▶ [Tus tareas]
1. Según el fragmento del documento, ¿por qué delito abrió investigación la fiscalía al profesor de la Universidad de Barcelona?
2. Traduce al inglés esta oración del fragmento del documento: "Me refiero al odio, como arma arrojadiza que protagoniza y marca la agenda de los noticiarios."

A estas alturas del año deberíamos estar recreando el pesebre de Belén con sus protagonistas, montando el árbol con sus adornos y cantando villancicos, degustando mantecados y Rosoli mientras se multiplican los encuentros y comidas de hermandad en trabajos y colectivos, y se cruzan felicitaciones de buenos deseos en fechas tan entrañables. Pero contradictoriamente, la actualidad nos lleva de forma contumaz y persistente por otros escenarios menos edificantes para el género humano, paisajes que lejos de asomarnos a la ternura del histórico nacimiento, focalizan más el castillo del resentido Herodes.

Me refiero al odio, como arma arrojadiza que protagoniza y marca la agenda de los noticiarios. Si hace unos días la fiscalía abrió investigación por un delito de odio al profesor de la Universidad de Barcelona que insultó con comentarios homófobos a Miguel Iceta; poco después Rodrigo Lanza presuntamente acabó con la vida de Víctor Láinez tras increparle por los tirantes que llevaba con los colores de la bandera nacional; y el actor Toni Albá llamó a la candidata catalana de Ciudadanos, Inés Arrimadas, «mala puta» a través de un tuit. No pensemos que son hechos aislados, ni especialmente provocados por la situación política que vivimos en Cataluña y la secuela de odio que está generando. Las redes sociales, que no son sino una manifestación masiva del latir y sentir de la ciudadanía, destilan con virulencia bastante odio y mala leche.

▶ [Material proporcionado]
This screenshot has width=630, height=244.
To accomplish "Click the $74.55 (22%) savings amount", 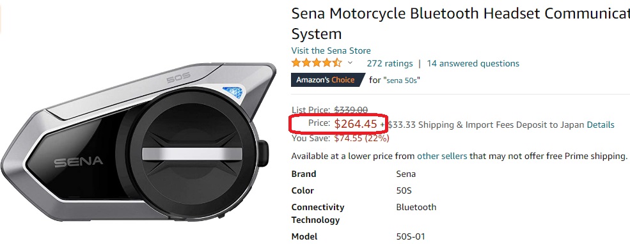I will tap(361, 139).
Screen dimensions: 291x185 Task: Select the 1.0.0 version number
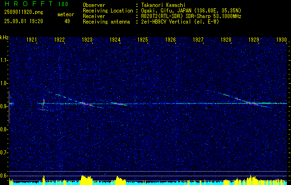(x=63, y=4)
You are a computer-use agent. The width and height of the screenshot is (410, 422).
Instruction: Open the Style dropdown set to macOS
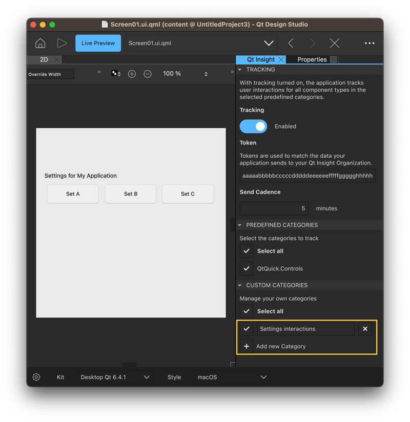click(232, 377)
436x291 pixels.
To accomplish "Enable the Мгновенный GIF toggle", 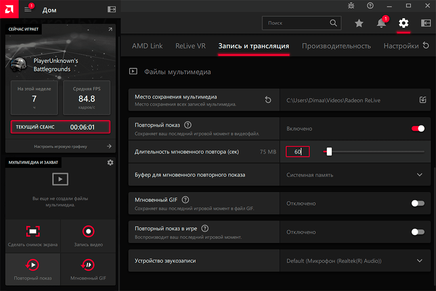I will click(418, 203).
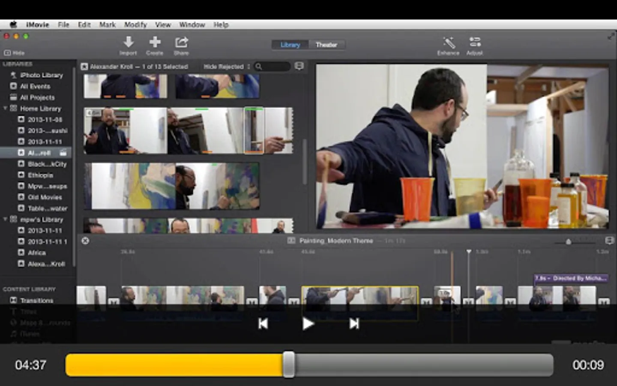Switch to Library view
The width and height of the screenshot is (617, 386).
point(290,45)
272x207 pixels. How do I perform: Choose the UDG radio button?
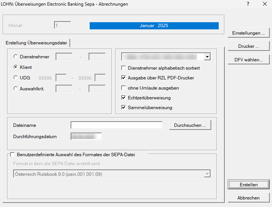pyautogui.click(x=15, y=78)
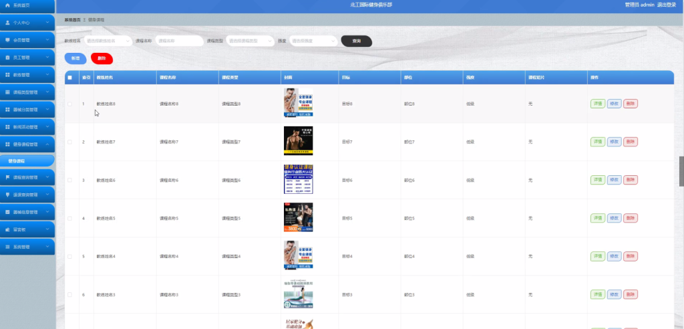684x329 pixels.
Task: Click the home icon beside 系统首页
Action: click(x=7, y=5)
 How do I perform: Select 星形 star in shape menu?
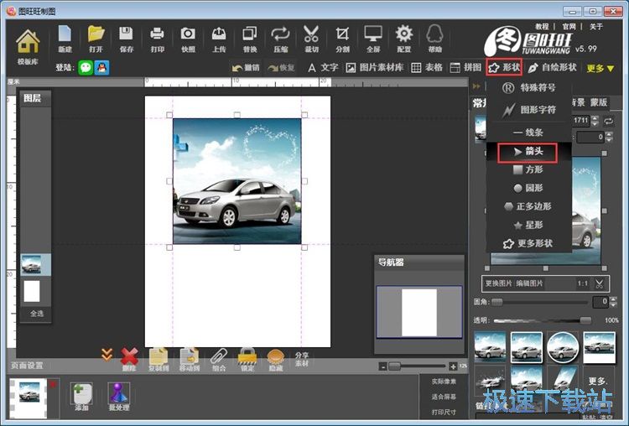tap(528, 225)
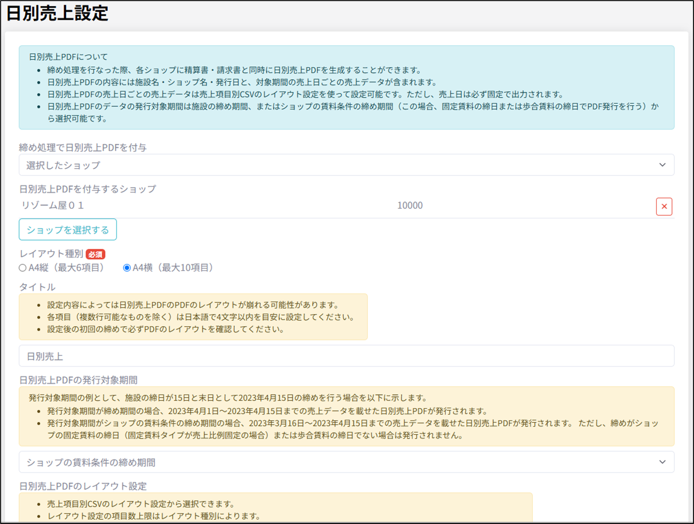Click the 日別売上PDFについて info box heading
Image resolution: width=694 pixels, height=524 pixels.
68,57
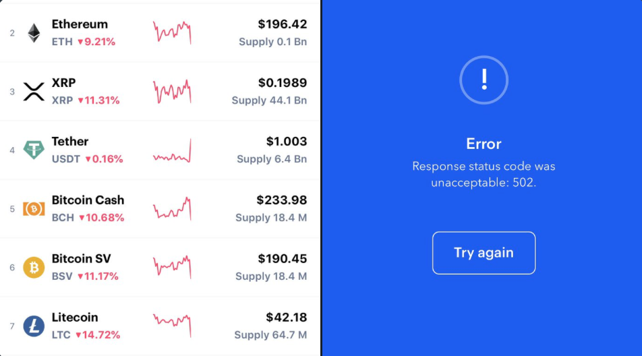The image size is (642, 356).
Task: Click the XRP logo icon
Action: pos(34,92)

▶ [Lista de soluciones]
1. Por un delito de odio.

2. I am referring to hatred, as a weapon to be hurled, which dominates and sets the agenda of the news programs.